Human-mediated dispersal of cats in the Neolithic Central Europe.

Heredity (Edinb) 2018 12 28;121(6):557-563. Epub 2018 Mar 28.

Institute of Systematics and Evolution of Animals, Polish Academy of Sciences, Sławkowska 17, 31-016, Krakow, Poland.

Archeological and genetic evidence suggest that all domestic cats derived from the Near Eastern wildcat (Felis silvestris lybica) and were first domesticated in the Near East around 10,000 years ago. The spread of the domesticated form in Europe occurred much later, primarily mediated by Greek and Phoenician traders and afterward by Romans who introduced cats to Western and Central Europe around 2000 years ago. We investigated mtDNA of Holocene Felis remains and provide evidence of an unexpectedly early presence of cats bearing the Near Eastern wildcat mtDNA haplotypes in Central Europe, being ahead of Roman period by over 2000 years.
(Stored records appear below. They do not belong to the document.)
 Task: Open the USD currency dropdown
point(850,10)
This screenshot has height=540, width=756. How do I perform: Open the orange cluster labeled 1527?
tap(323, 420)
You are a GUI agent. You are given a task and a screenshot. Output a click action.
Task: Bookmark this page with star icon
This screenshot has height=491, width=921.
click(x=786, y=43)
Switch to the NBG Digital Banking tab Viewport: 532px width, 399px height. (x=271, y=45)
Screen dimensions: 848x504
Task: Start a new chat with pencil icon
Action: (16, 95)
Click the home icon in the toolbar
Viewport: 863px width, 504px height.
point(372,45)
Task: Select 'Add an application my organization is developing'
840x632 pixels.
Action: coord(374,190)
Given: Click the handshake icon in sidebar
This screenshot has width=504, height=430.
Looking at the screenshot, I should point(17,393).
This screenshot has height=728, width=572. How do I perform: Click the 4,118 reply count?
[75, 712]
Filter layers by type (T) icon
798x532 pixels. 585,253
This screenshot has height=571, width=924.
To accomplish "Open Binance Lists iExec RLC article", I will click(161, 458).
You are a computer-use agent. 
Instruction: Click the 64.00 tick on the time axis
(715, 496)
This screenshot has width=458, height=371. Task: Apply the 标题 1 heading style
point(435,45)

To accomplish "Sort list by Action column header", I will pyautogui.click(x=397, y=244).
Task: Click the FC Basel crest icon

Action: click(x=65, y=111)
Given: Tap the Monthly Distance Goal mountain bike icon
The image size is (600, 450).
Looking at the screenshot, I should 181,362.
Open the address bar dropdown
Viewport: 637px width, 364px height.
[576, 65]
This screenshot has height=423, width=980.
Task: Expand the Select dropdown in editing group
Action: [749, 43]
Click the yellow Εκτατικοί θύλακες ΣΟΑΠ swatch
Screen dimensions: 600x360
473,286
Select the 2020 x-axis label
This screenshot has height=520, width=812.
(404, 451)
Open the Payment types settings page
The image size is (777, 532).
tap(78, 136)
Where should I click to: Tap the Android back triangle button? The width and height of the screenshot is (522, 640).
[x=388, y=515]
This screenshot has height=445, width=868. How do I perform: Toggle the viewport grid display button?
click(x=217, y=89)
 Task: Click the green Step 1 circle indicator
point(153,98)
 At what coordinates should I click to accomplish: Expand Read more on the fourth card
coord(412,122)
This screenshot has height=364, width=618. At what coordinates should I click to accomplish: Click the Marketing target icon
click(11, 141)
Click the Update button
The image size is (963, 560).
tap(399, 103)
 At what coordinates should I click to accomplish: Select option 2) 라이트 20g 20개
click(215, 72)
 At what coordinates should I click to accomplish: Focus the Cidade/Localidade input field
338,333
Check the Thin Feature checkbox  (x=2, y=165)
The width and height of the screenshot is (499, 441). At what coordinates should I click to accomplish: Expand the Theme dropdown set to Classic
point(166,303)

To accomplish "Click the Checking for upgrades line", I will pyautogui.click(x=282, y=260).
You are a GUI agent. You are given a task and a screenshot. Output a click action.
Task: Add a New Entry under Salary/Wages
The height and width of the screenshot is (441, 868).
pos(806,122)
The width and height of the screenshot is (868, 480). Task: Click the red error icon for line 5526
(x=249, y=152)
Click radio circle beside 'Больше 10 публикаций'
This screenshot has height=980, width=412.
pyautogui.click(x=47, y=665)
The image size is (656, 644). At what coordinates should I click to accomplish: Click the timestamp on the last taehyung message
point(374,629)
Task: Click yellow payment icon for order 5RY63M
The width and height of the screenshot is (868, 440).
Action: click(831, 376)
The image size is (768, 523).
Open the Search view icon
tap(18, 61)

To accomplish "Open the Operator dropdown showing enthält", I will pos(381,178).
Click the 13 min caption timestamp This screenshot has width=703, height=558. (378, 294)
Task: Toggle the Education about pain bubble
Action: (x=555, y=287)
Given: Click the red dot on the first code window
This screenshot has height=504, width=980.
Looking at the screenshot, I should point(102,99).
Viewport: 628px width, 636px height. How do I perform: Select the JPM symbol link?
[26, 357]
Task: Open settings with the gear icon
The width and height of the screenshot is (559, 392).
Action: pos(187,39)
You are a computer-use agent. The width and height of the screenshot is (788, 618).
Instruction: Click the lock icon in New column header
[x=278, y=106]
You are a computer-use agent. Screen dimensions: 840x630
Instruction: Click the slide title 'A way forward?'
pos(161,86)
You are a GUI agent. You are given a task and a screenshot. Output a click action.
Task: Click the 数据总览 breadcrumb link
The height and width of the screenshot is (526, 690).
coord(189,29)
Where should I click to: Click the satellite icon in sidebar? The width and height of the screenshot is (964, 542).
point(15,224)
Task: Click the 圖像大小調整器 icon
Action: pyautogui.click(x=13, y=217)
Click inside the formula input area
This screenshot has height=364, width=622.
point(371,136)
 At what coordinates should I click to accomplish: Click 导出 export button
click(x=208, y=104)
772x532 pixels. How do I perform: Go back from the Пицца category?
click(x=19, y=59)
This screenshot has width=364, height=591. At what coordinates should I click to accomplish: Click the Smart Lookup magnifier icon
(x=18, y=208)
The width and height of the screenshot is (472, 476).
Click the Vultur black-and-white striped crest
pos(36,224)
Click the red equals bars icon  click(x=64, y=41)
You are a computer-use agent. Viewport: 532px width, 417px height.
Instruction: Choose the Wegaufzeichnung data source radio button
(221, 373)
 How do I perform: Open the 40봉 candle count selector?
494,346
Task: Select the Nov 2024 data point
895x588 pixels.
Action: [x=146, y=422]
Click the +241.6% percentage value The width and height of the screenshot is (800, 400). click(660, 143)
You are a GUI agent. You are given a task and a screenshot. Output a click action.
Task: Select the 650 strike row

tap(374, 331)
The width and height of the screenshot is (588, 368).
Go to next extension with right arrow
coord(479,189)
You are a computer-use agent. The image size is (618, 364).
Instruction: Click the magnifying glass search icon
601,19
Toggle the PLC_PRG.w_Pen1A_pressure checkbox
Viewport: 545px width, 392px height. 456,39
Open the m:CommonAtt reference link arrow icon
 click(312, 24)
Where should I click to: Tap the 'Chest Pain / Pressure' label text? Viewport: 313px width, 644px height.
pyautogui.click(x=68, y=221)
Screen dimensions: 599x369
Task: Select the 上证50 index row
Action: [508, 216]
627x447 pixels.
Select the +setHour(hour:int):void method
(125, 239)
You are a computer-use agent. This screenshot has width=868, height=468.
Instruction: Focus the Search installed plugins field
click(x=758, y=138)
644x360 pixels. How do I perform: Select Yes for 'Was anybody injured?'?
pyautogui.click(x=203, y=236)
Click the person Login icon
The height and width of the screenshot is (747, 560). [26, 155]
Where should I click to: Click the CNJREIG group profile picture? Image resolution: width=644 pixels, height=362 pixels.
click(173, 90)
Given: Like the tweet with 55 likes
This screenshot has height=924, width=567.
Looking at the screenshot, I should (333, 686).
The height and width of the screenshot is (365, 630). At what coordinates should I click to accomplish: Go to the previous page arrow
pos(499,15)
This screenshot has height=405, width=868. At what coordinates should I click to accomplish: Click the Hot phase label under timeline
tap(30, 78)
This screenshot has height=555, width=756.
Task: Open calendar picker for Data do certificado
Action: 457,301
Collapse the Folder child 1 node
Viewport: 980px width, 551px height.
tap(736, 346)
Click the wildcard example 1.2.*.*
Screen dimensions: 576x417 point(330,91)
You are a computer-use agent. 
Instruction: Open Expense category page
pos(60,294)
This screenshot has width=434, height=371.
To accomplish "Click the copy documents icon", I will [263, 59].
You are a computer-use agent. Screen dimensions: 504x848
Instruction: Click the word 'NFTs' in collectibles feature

The appearance of the Near Eastern wildcats in Central Europe coincides with the peak of Neolithic settlement density, moreover most of those cats belonged to the same mtDNA lineages as those domesticated in the Near East. Thus, although we cannot fully exclude that the Near Eastern wildcats appeared in Central Europe as a result of introgression with European wildcat, our findings support the hypothesis that the Near Eastern wildcats spread across Europe together with the first farmers, perhaps as commensal animals. We also found that cats dated to the Neolithic period belonged to different mtDNA lineages than those brought to Central Europe in Roman times, this supports the hypothesis that the gene pool of contemporary European domestic cats might have been established from two different source populations that contributed in different periods.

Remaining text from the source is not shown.